Important Advice To Get Students Talking Earlier
- Jeremy Tiers

- 53 minutes ago
- 2 min read
I’ve explained in previous articles that casual questions lead to better responses.
Here’s another piece of advice that will help you increase the amount of early engagement you receive from this next class of students. It’s also a strategy that I continue to see very few admissions counselors and enrollment communication teams utilize.
Ask your students what they don’t want, what they don’t like, and what kinds of colleges they think are wrong for them.
Negative questions are smart because as humans it’s much easier for us to talk about what we don’t want or why we don’t like something.

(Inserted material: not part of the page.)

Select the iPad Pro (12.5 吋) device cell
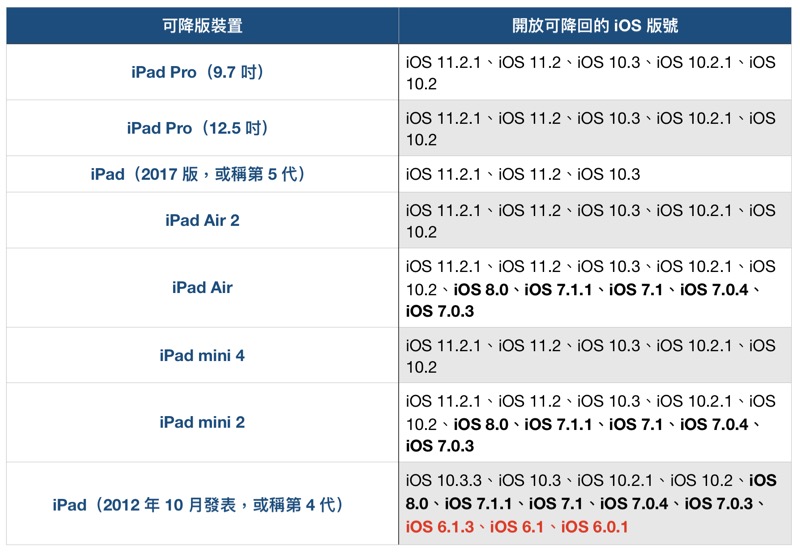Screen dimensions: 800x552 tap(201, 128)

Even though a lot of inquiries and prospects aren’t 100% sure what their ideal college experience looks like, many have thoughts on what the wrong kind of school or experience looks like.

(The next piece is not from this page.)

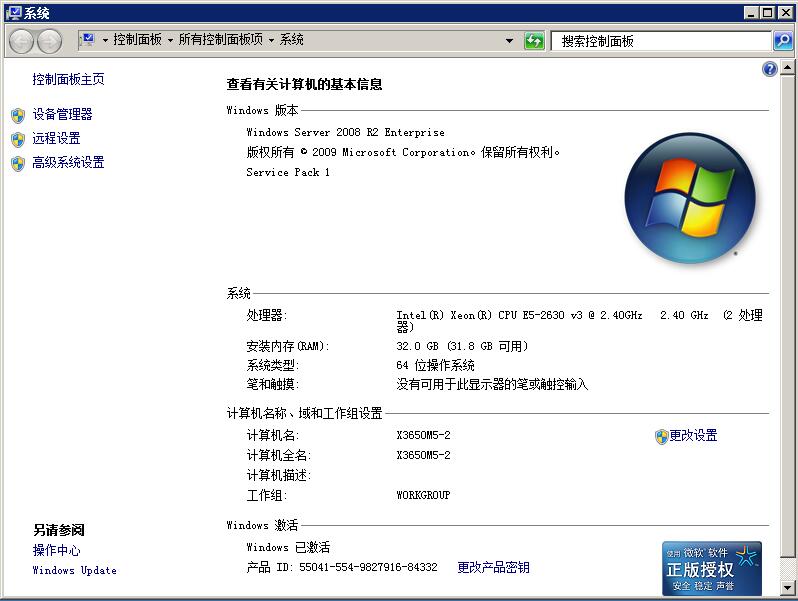Click the Back navigation arrow button
Image resolution: width=798 pixels, height=601 pixels.
pos(21,41)
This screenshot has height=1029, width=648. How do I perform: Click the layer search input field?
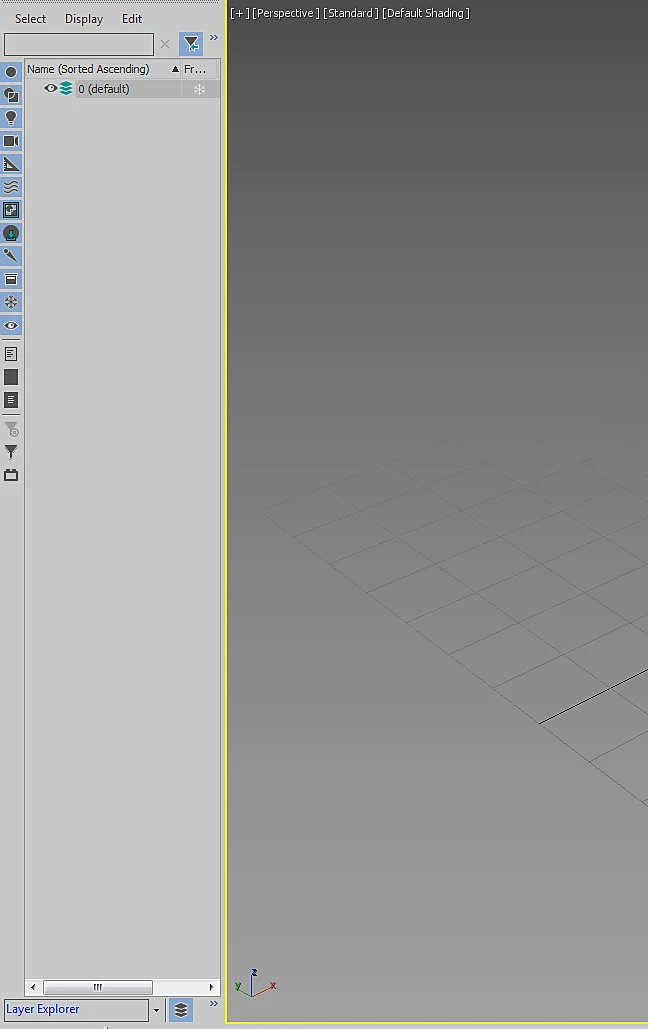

If you can get a student to define that for you and have a discussion around it, you’ll better understand their mindset when it comes to important things like the size of their future school, the location, the vibe on campus, and the kind of classroom environment that’s best for them.
So, instead of asking, “What are you looking for in a college?”, ask, “As you’ve been looking at different colleges, what’s something you’ve realized you definitely don’t want?” Or, “What kind of campus environment do you think you’d get tired of pretty quickly?”
Implement this strategy and you’ll find it adds a whole new dimension to your recruiting conversations.